In all of the above points, there are numerous examples of these data security anti-patterns. While many are due to the products in use, some of these examples represent poor business practices. It should not have to be explained that most attacks and breaches are internal. The common and very incorrect attitude of, we are within our Virtual Private Cloud (VPC) we do not need to encrypt our data is well, plainly wrong.

Transparency

One of the greatest threats to businesses is ransomware. Attackers gain access to system via various means, those above are just the simplest means and then hold businesses ransom. Ransomware has multiple impacts including the loss of a business operating, the process and time of making a decision, the penalty for payment to release the random, and generally the threat of release of their data if a fine is not paid.

There is a lot to unpack even with this ransomware statement. Can you not restore your entire business operations within a suitable RTO and RPO? Is important data not encrypted. Are passwords in your business able to de-encrypted (this should never even be possible). Do you have a disaster recovery (DR) strategy?
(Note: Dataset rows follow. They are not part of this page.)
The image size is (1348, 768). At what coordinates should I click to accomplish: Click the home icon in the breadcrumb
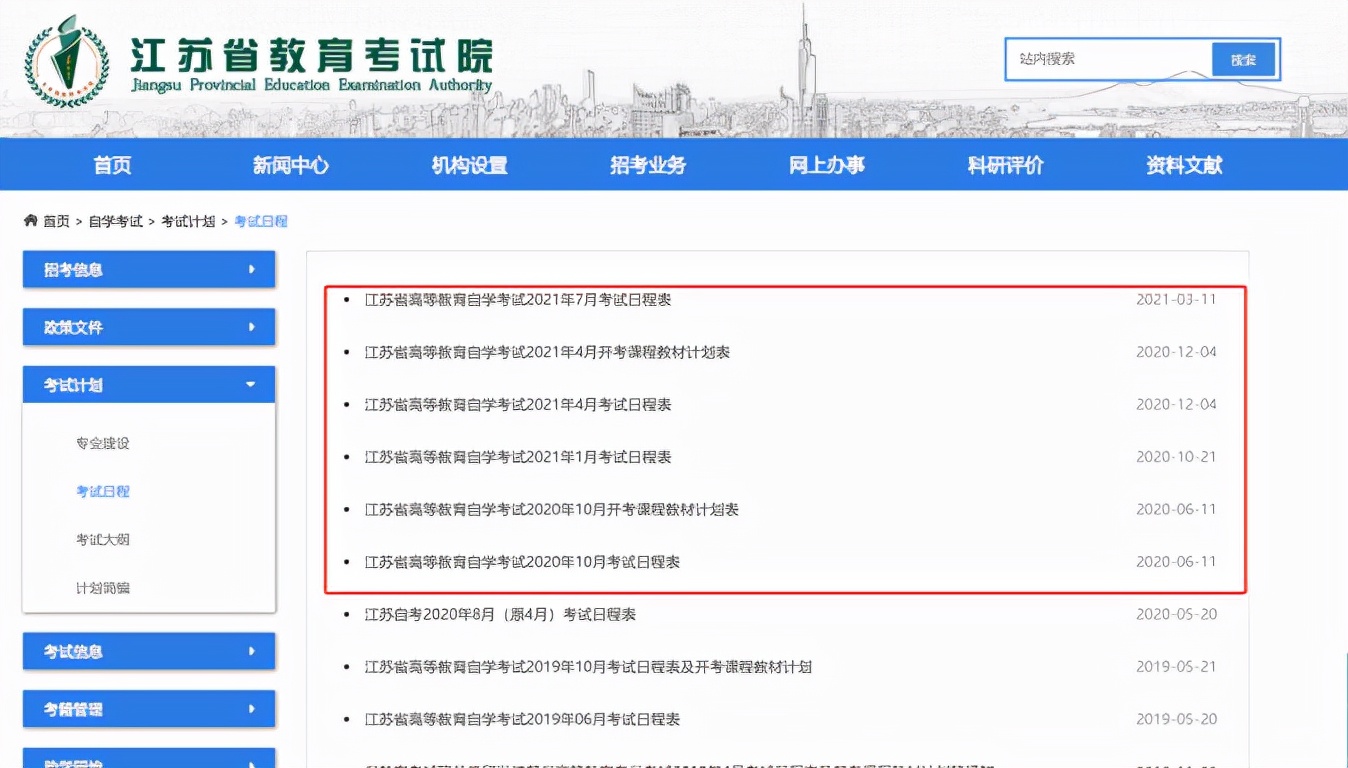[29, 220]
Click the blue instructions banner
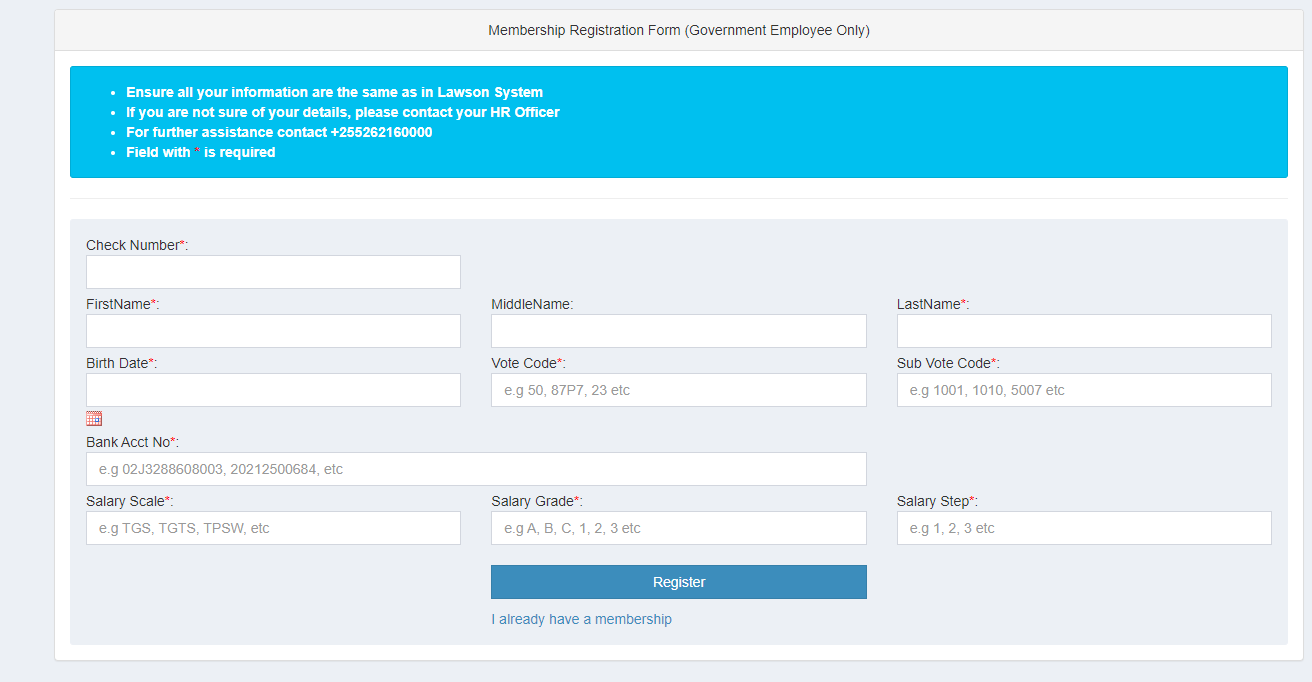The width and height of the screenshot is (1312, 682). click(679, 121)
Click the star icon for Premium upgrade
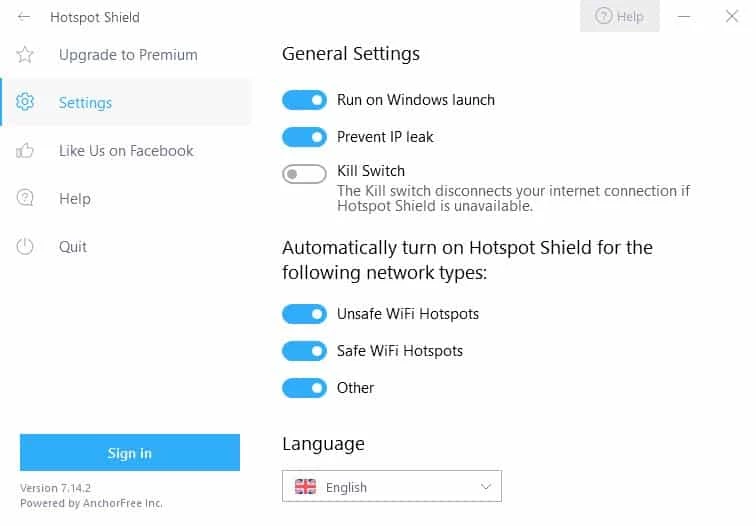Viewport: 756px width, 526px height. coord(25,55)
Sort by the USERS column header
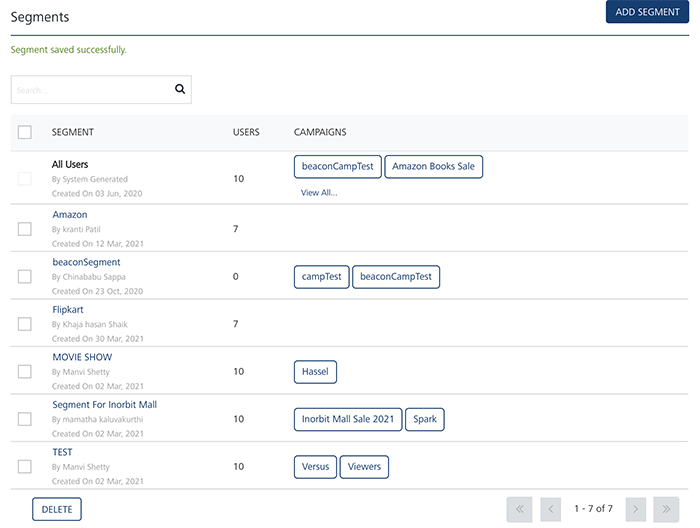Screen dimensions: 700x528 [x=246, y=132]
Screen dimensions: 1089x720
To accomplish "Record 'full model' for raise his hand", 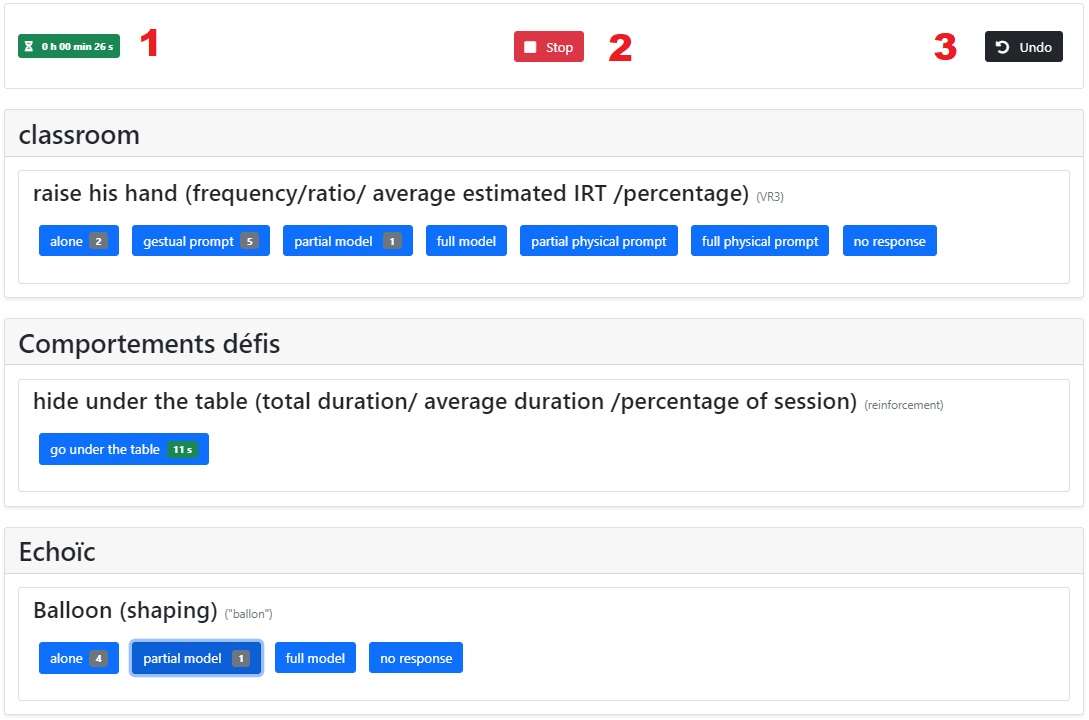I will point(466,241).
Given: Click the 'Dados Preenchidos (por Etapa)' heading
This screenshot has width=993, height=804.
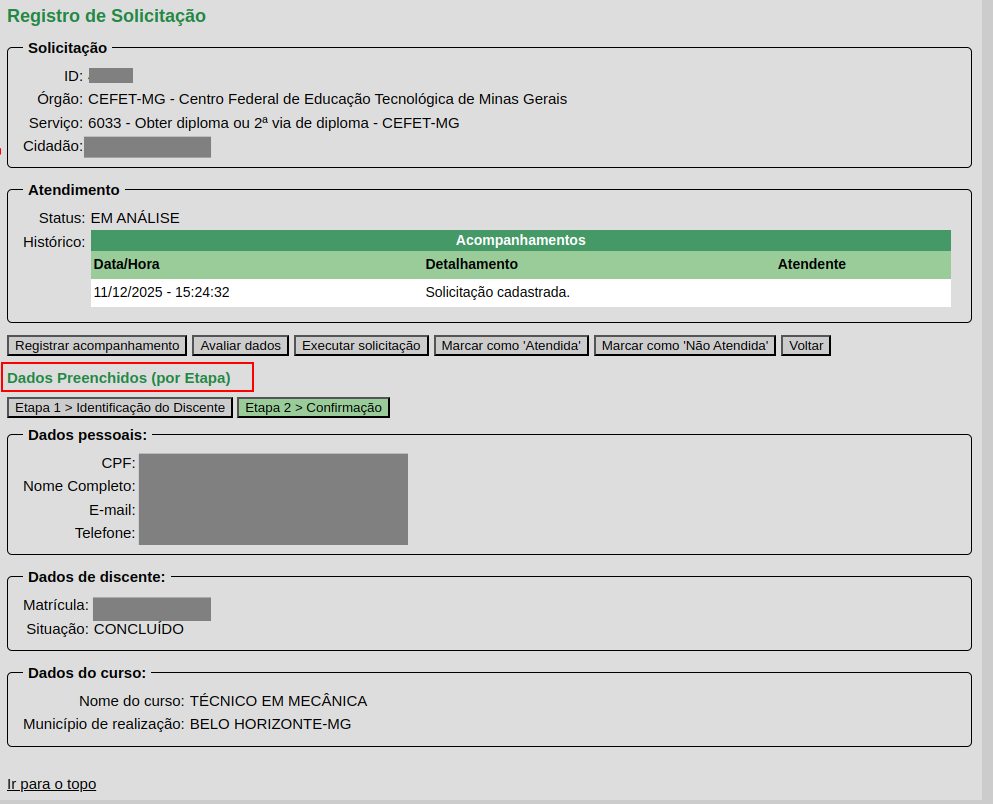Looking at the screenshot, I should (x=119, y=378).
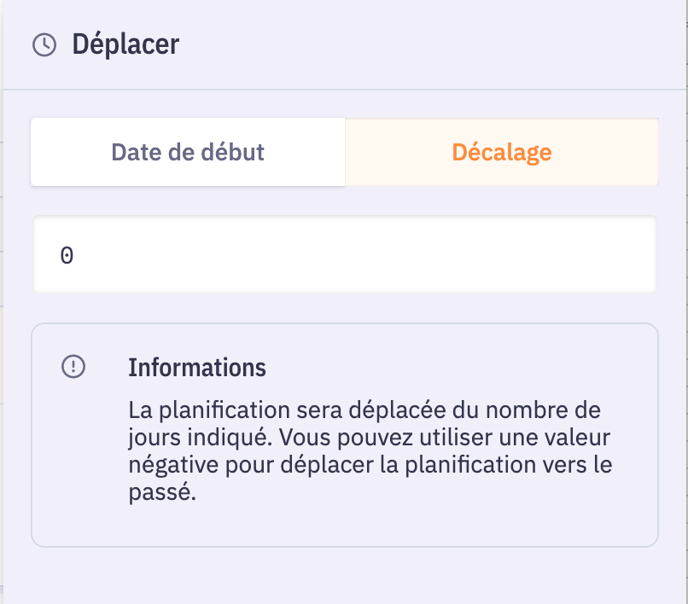Click the orange Décalage label
The image size is (688, 604).
coord(501,153)
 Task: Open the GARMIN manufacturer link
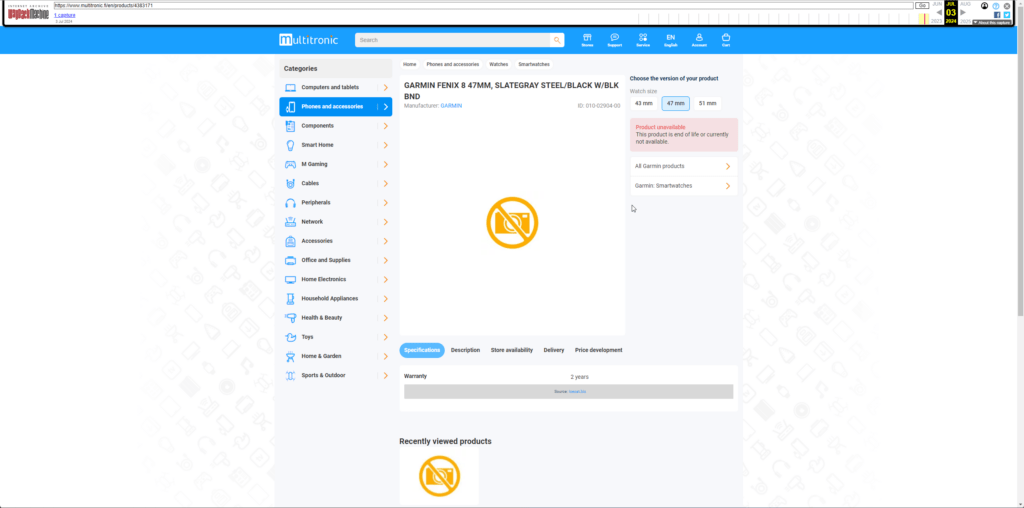[x=451, y=105]
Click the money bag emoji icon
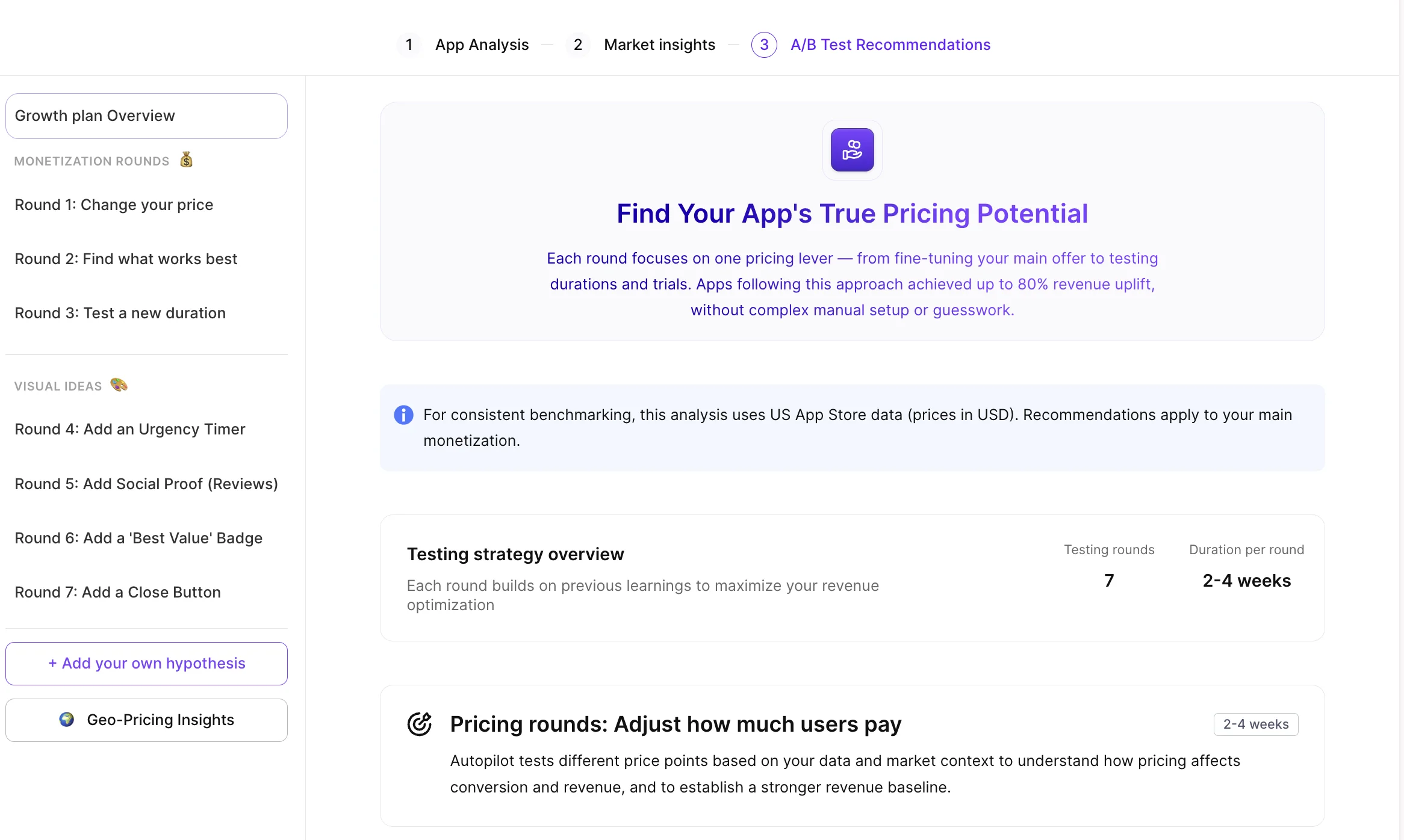This screenshot has height=840, width=1404. [187, 160]
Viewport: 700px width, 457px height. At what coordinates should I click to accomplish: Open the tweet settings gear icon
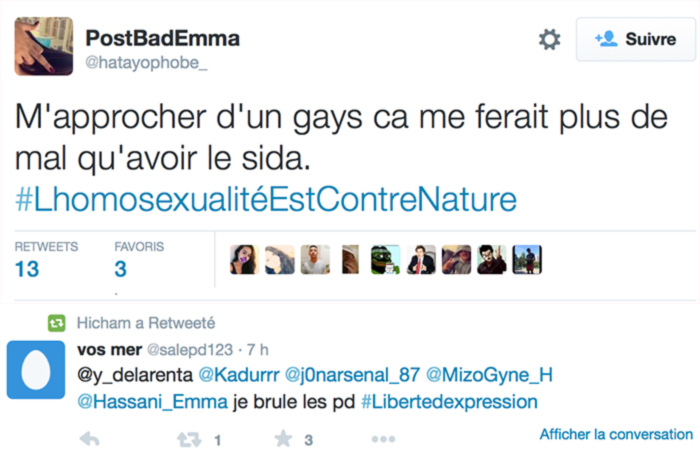point(549,39)
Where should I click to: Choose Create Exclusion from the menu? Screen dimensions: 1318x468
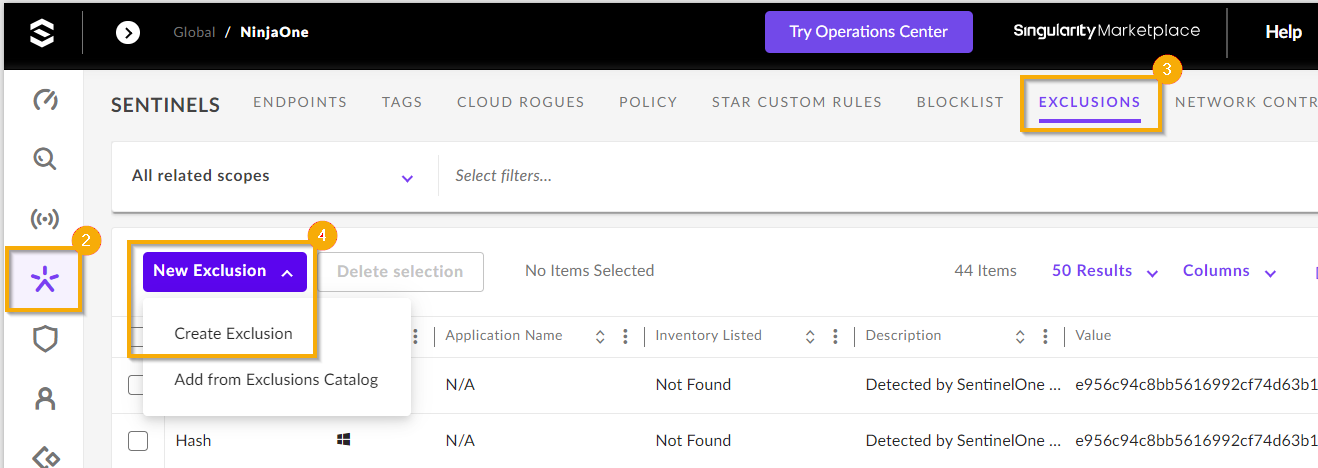(233, 334)
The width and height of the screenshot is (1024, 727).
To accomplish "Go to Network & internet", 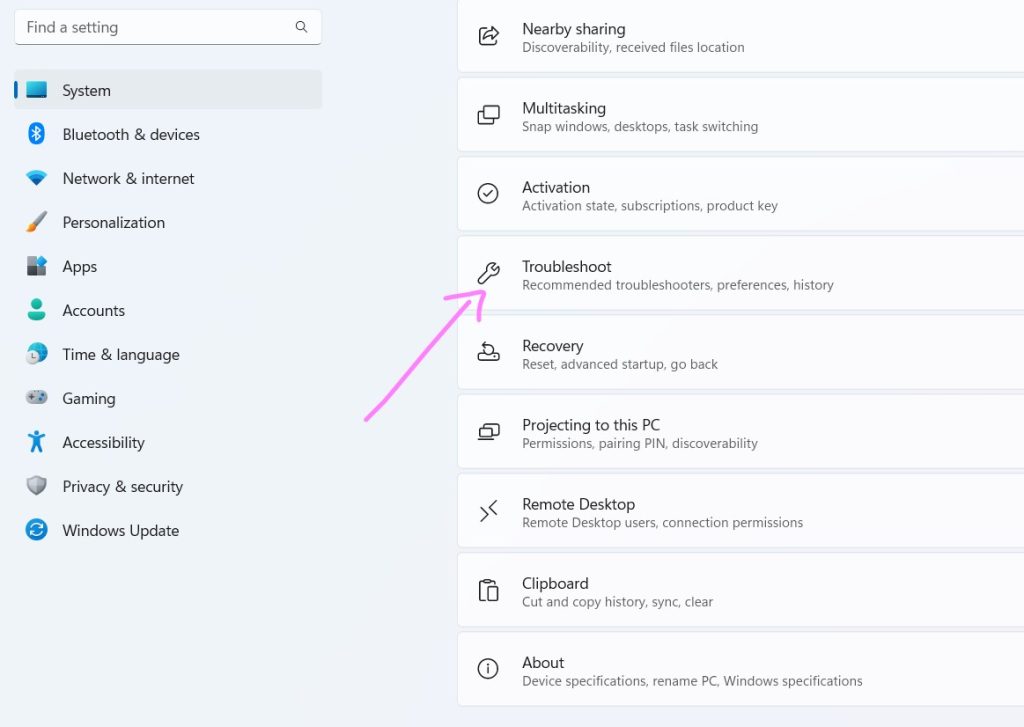I will click(x=128, y=178).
Can you access critical data via others means and systems independently?

The stigma of a ransomware attack is organizations do not share this openly. They do not share why it happened, what could have been done to prevent this, and sharing all information with federal authorities that should be tracking all occurrences. This information is an important and critical education feedback loop for the whole industry and IMO lacking of attention. Do you know of a website that shared known ransomware attack vectors.

Conclusion

If security is an important aspect to the data in your organization, can you name the people in your security department? Can any individual point out an insecure product with a known fixed vulnerability? Is that information transparent? Is there a process to address that as a top priority, moving engineering and operations goals accordingly? While organizations may employ an error budget for outages, do they employ a security vulnerability budget? Do companies note version updates of all their software, have people read ALL the release notes of each point release, or even know every version of each software product in use in the organization?

For more information, check out

There will always be better and more determined attempts to attack data systems, we have to stop the most obvious first, and we have to participate in identification and remediation endeavors.

Using a simple relatable example to every person, your home. We should start with not leaving the door open, or leaving the keys in the door or simply removing the door all together.